Combined melphalan and prednisone therapy can also be used in cats; however, cats appear to be much more susceptible to myelosuppression. The recommended treatment protocol is 0.1 mg/kg (or 0.5 mg total dose) melphalan given orally once daily for 10 to 14 days and then every other day until clinical improvement or leukopenia develops. A maintenance dose of 0.5 mg given every seven days is then recommended. Prednisone or prednisolone is given concurrently at a dose of 0.5 mg/kg orally once daily. If leukopenia develops, melphalan therapy should be discontinued until white blood cell counts return to normal; then, maintenance therapy may be attempted at the same or a lower dose.

Other chemotherapy agents used to treat multiple myeloma include chlorambucil and cyclophosphamide either alone or in combination with melphalan. In sick myeoma patients, in which a faster response to treatment is needed, cyclophosphamide may be administered intravenously at a dosage of 200 mg/m2 once at the time that oral melphalan therapy is initiated. Lomustine (CCNU) has also been used in combination with prednisone to treat multiple myeloma in cats.

In dogs with relapsing multiple myeloma or resistance to alkylating agents, single agent doxorubicin or the VAD (vincristine, Adriamycin [doxorubicin], and dexamethasone) protocol can be considered. This protocol combines vincristine (0.7 mg/m2 intravenously on days 8 and 15), doxorubicin (30 mg/m2 intravenously every 21 days), and dexamethasone sodium phosphate (1 mg/kg intravenously on days 1, 8, and 15); however, the reported duration of response to this protocol is only a few months.

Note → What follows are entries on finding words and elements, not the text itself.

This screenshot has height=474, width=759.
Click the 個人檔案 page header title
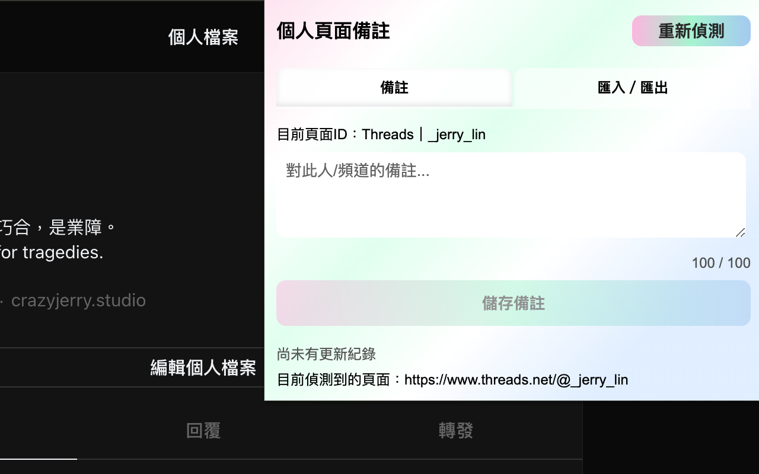point(203,37)
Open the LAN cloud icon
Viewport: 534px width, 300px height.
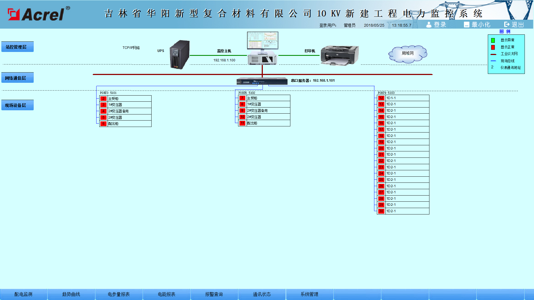click(x=407, y=54)
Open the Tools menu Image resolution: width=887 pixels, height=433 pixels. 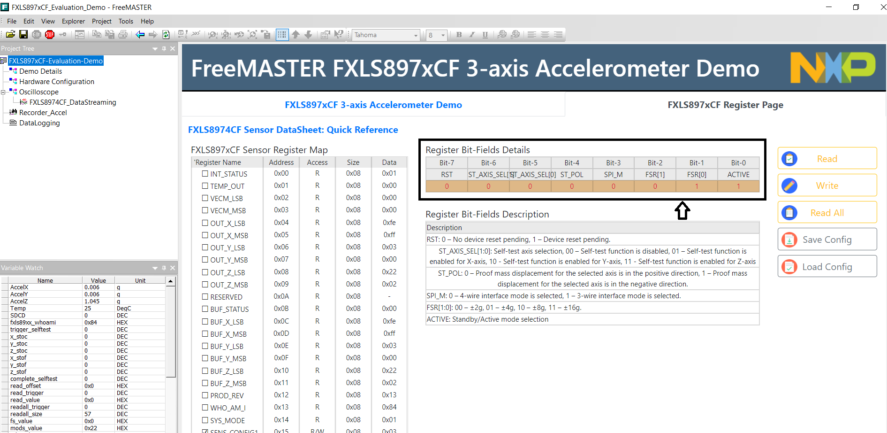pyautogui.click(x=126, y=21)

The overall response rate for dogs treated with melphalan and prednisone chemotherapy is 92%, with 43.2% of dogs achieving a complete response and 48.6% achieving a partial response. The median survival time of dogs treated with this drug combination is 540 days, which is significantly longer than the survival time of 220 days in dogs treated with prednisone alone. Negative prognostic factors in dogs include hypercalcemia, light chain proteinuria, and extensive lytic bone lesions.

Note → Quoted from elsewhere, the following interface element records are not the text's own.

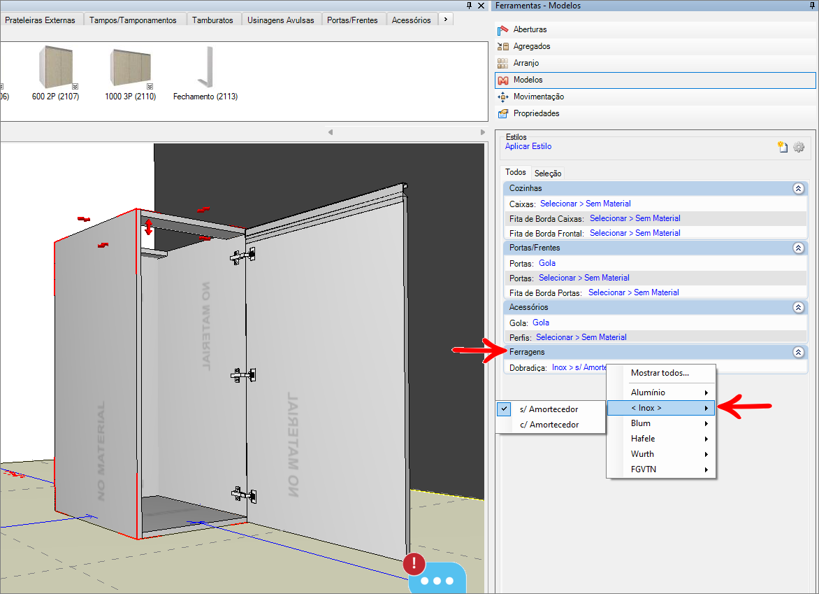Viewport: 819px width, 594px height.
Task: Open the Agregados tool
Action: pos(502,47)
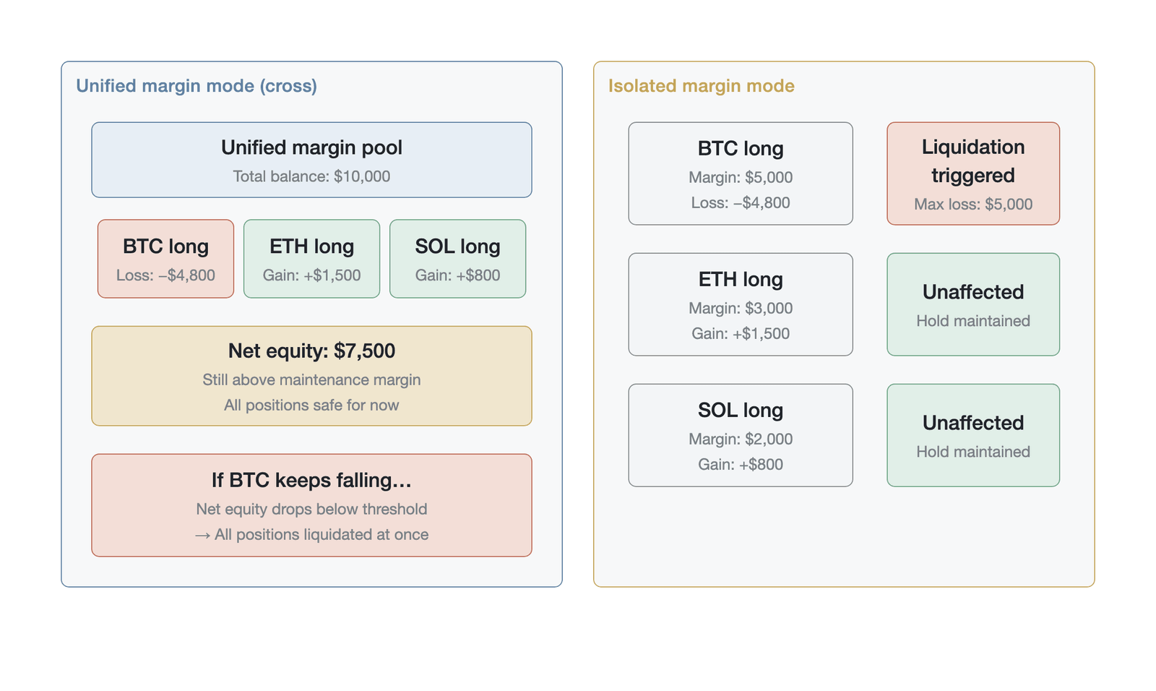This screenshot has width=1156, height=691.
Task: Select the Isolated margin mode heading
Action: [701, 86]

Response to therapy and duration of response appear to be more variable in cats. Factors associated with a more aggressive form of the disease and poor prognosis include bone lesions with pathologic fracture, anemia, light chain proteinuria, azotemia, and poor response to treatment. When treated with melphalan and prednisone chemotherapy, four cats classified as having aggressive disease had a median survival time of five days, whereas the median survival time of five cats with less aggressive disease was 387 days. Other studies have shown overall less promising results with a shorter duration of response to treatment and a survival time of six months or less in treated cats. In cats with multiple myeloma and other related disorders, the degree of plasma cell differentiation is significantly correlated with survival. Cats with well-differentiated tumors (< 15% plasmablasts) have a median survival of 254 days, whereas cats with poorly differentiated tumors (≥ 50% plasmablasts) have a median survival of 14 days.

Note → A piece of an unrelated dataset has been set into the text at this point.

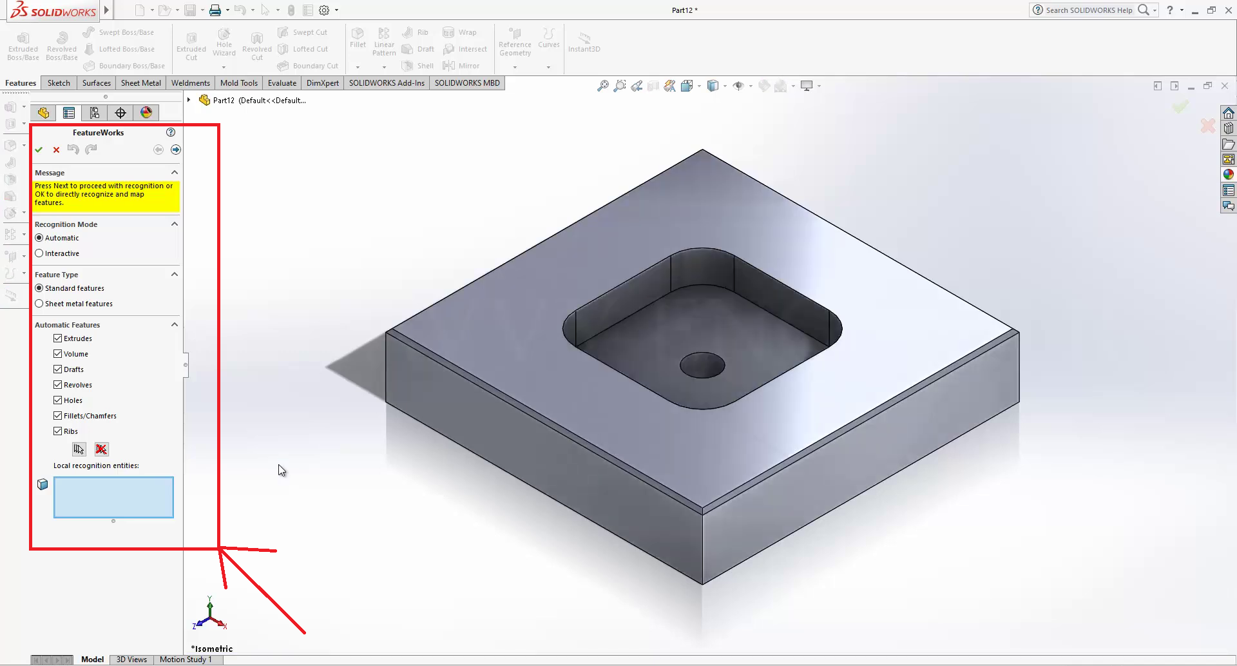Screen dimensions: 1237x666
Task: Expand the Part12 tree node
Action: [189, 100]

In summary, multiple myeloma is a rare neoplasm in both cats and dogs. Conditions associated with multiple myeloma include hyperviscosity syndrome, bone lesions, hypercalcemia, renal disease, cytopenias, hemorrhagic diathesis, and increased susceptibility to bacterial infection. Multiple myeloma does not appear to have the same biologic behavior in dogs and cats and is best viewed as a heterogeneous disease with a different prognosis, clinical course, and response to therapy both within and between species. Although a good clinical response may be achieved with chemotherapy, eventual relapse of disease is to be expected.